I'm a 49-year-old woman working as a medical rep. I have been with the same company for the past 16 years and have been a member of an employer defined contribution pension scheme since I began. It occurred to me recently that in all that time I have never given any thought to how my pension is faring or whether or not I should be looking at how and where my fund is invested. Should I be doing my homework on investment choices and so on, or can I leave all this to the experts - and never really get involved?

Angela, Carrickmines, Dublin 18

Yes, you should be giving your pension some attention. As a typical 49-year-old, you probably have a home and mortgage, a car and maybe some other assets you've acquired over the years but, unless you have paid off your mortgage, your pension is probably your single most valuable asset.

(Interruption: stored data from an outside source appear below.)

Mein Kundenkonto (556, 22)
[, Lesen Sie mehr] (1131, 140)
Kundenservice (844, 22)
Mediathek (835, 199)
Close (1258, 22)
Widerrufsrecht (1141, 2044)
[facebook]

You'll need to take more comprehensive advice, but to start with you could take the following steps:

• Try to estimate when you'll need to draw down your pension, taking into account your State Pension won't be paid until you are 68.

• Consider how much income you will need for the lifestyle you would like in retirement.

• Check how much you have saved now and how much extra you will require to have that lifestyle.

• Decide whether you should be paying more in, and remember your employer will often pay more in if you do.

• You should also decide on the level of risk you take. Generally, the longer you have the fund, the greater the risk you can afford to take. Risk is double-edged; take too much and you could suffer some loss over the short or long-term, but take too little and your money may not grow as much as you would like. In a typical pension fund, the bulk of the money at retirement will have come from investment growth rather than from your contributions.

Talk to your HR Department or trustees or even get independent professional advice. It is possible your pension scheme's benefits consultants or investment managers have online tools that will allow you to check a lot of this easily.

My son is starting secondary school in September and we have to buy him a new tablet. My son will be taking the tablet to school each day so I was wondering if I should buy insurance in case it is stolen or gets broken.

I think the shop that sells the tablet also offers insurance. What would you advise?

Mandy, Douglas, Co Cork

When you buy expensive electronic equipment, it makes sense to want to protect yourself, but insurance for electronic goods such as tablets or mobile phones can be quite expensive. There are a few things to think about before you sign up to any policy.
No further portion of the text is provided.